TEXTO DADO:
De este lenguaje, del lenguaje de la ficción simbólica, radicalmente nuevo en sus formas nacerá el humanismo, la que Heidegger llamó Época de la Imagen del mundo, en la que bajo la especie de la objetividad en nuevo universo infinito y homogéneo de la ciencia quedará a disposición del sujeto. Es la Modernidad. Una visión del mundo completamente nueva perfectamente solidaria con las formas que la vehiculan: la narración novelesca, el nuevo teatro y la pintura en perspectiva. Y la obra de los tres grandes genios barrocos estará enfocada a mostrar como esta temible apariencia de verdad es el mejor vehículo del engaño. No de otra cosa versan las novelas cervantinas, los dramas y comedias shakesperianos y los óleos velazqueños.
No hay forma de instaurar un orden nuevo sino es a través de un lenguaje, de un espacio de la representación, completamente inédito, porque todos los lenguajes tienen la potencia modelizadora que les hace capaz de engullir los signos y perpetuar las relaciones de poder como si fueran eternas, con el único cambio de los rostros, que efecto de la humana muerte, han de ir sustituyéndose en el sueño eterno que es el drama de la vida. Viendo lo difícil que era despertar, Segismundo decidió seguir soñando para poder ser rey.
No se puede hacer una política nueva sino se atacan de raíz los lenguajes del poder y sólo se pretende buscar un lugar en ellos.

Registros de datos
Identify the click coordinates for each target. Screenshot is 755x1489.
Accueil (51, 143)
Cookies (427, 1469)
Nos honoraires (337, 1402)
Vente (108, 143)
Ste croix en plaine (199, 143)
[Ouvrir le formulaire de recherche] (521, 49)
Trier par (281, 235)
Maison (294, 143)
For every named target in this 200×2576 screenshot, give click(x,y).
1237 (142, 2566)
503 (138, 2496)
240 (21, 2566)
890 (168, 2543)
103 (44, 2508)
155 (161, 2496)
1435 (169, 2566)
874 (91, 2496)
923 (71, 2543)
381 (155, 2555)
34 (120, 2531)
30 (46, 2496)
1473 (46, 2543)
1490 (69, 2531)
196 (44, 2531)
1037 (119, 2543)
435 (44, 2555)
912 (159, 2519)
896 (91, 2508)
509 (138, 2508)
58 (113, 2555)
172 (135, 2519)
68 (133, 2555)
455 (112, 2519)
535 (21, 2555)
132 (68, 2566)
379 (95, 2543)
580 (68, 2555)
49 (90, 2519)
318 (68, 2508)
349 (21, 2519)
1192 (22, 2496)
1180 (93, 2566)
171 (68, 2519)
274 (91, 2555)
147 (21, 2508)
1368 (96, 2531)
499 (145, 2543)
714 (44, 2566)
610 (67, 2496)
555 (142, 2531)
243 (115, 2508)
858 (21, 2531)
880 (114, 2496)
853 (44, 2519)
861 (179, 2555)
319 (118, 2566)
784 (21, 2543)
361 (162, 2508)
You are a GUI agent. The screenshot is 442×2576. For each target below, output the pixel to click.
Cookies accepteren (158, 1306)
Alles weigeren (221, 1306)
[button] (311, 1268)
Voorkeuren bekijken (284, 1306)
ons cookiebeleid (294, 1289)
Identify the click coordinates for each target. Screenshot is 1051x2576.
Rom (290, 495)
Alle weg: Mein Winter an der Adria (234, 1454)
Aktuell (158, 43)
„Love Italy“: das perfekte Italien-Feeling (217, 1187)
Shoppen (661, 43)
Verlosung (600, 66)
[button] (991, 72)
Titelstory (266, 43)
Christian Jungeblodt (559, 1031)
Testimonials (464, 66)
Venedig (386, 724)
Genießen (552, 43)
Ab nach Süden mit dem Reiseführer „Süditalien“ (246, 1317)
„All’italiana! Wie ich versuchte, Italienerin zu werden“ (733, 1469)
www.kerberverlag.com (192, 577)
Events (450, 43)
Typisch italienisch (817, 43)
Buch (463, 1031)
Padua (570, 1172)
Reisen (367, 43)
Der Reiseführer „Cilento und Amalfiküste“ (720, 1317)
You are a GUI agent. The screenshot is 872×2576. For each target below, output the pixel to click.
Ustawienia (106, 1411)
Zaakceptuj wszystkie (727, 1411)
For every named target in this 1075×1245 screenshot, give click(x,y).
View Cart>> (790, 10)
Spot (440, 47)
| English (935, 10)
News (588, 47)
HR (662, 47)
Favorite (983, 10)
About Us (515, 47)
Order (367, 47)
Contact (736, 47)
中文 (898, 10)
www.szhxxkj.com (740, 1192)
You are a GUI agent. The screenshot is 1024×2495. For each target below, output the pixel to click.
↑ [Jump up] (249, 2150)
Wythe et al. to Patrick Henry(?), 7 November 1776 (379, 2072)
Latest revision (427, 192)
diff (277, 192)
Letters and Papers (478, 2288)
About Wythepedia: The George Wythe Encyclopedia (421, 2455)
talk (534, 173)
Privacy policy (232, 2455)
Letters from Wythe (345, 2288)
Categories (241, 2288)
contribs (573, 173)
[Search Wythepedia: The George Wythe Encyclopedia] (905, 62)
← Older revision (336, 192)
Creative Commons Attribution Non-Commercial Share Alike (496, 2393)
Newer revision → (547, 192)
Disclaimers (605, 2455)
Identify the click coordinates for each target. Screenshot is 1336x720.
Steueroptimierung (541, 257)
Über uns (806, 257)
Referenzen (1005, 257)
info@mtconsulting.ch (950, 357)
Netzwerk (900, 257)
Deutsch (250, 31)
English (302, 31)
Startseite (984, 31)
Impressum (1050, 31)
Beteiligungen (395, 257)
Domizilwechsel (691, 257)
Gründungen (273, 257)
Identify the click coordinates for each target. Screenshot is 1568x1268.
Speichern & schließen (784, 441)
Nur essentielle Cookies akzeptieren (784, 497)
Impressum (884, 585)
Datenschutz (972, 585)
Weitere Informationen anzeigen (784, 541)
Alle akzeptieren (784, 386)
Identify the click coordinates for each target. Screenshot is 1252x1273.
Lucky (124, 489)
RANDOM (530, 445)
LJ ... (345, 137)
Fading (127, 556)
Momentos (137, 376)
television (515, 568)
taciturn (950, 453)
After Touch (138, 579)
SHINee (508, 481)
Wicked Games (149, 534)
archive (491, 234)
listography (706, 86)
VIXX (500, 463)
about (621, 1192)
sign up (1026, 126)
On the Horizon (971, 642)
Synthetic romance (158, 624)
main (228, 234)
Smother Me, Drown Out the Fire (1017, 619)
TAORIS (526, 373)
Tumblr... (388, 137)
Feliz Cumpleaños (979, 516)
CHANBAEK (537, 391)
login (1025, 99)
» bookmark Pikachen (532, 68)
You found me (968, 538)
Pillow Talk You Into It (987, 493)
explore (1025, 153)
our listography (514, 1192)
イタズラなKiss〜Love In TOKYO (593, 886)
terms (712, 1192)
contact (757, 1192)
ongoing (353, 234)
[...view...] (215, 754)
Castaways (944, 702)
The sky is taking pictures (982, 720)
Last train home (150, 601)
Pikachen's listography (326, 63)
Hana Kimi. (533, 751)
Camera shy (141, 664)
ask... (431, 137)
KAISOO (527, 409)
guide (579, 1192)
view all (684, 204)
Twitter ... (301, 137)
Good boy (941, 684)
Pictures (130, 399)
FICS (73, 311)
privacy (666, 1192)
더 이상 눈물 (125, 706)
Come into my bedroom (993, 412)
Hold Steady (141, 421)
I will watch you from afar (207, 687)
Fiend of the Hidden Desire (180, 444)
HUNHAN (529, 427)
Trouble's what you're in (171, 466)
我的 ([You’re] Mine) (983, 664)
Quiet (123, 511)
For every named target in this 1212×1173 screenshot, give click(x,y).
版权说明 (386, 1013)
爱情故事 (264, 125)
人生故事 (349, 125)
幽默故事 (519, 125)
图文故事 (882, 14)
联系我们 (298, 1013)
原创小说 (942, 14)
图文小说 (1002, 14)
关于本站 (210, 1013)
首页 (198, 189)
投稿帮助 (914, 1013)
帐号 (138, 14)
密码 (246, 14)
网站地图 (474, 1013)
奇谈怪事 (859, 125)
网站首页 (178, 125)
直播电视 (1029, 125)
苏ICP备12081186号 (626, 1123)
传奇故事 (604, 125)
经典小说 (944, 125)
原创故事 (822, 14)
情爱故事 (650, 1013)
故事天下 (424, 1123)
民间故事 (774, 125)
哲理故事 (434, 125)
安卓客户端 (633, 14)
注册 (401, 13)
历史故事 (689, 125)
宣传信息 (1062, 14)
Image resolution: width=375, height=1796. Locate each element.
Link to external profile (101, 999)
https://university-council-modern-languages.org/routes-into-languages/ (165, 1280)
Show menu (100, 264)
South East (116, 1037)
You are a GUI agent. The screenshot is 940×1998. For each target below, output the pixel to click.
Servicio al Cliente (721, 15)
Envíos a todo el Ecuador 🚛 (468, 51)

COMPRUEBA LO ENTENDIDO:
1. Según el texto dado, ¿qué decidió hacer Segismundo para poder ser rey?
2. Copia el texto dado desde "No hay forma" hasta "lugar en ellos." y cambia "lenguajes" por "discursos".
El material no se necesita para nada.

LISTA DE RESPUESTAS:
1. Decidió seguir soñando.

2.
No hay forma de instaurar un orden nuevo sino es a través de un lenguaje, de un espacio de la representación, completamente inédito, porque todos los discursos tienen la potencia modelizadora que les hace capaz de engullir los signos y perpetuar las relaciones de poder como si fueran eternas, con el único cambio de los rostros, que efecto de la humana muerte, han de ir sustituyéndose en el sueño eterno que es el drama de la vida. Viendo lo difícil que era despertar, Segismundo decidió seguir soñando para poder ser rey.
No se puede hacer una política nueva sino se atacan de raíz los discursos del poder y sólo se pretende buscar un lugar en ellos.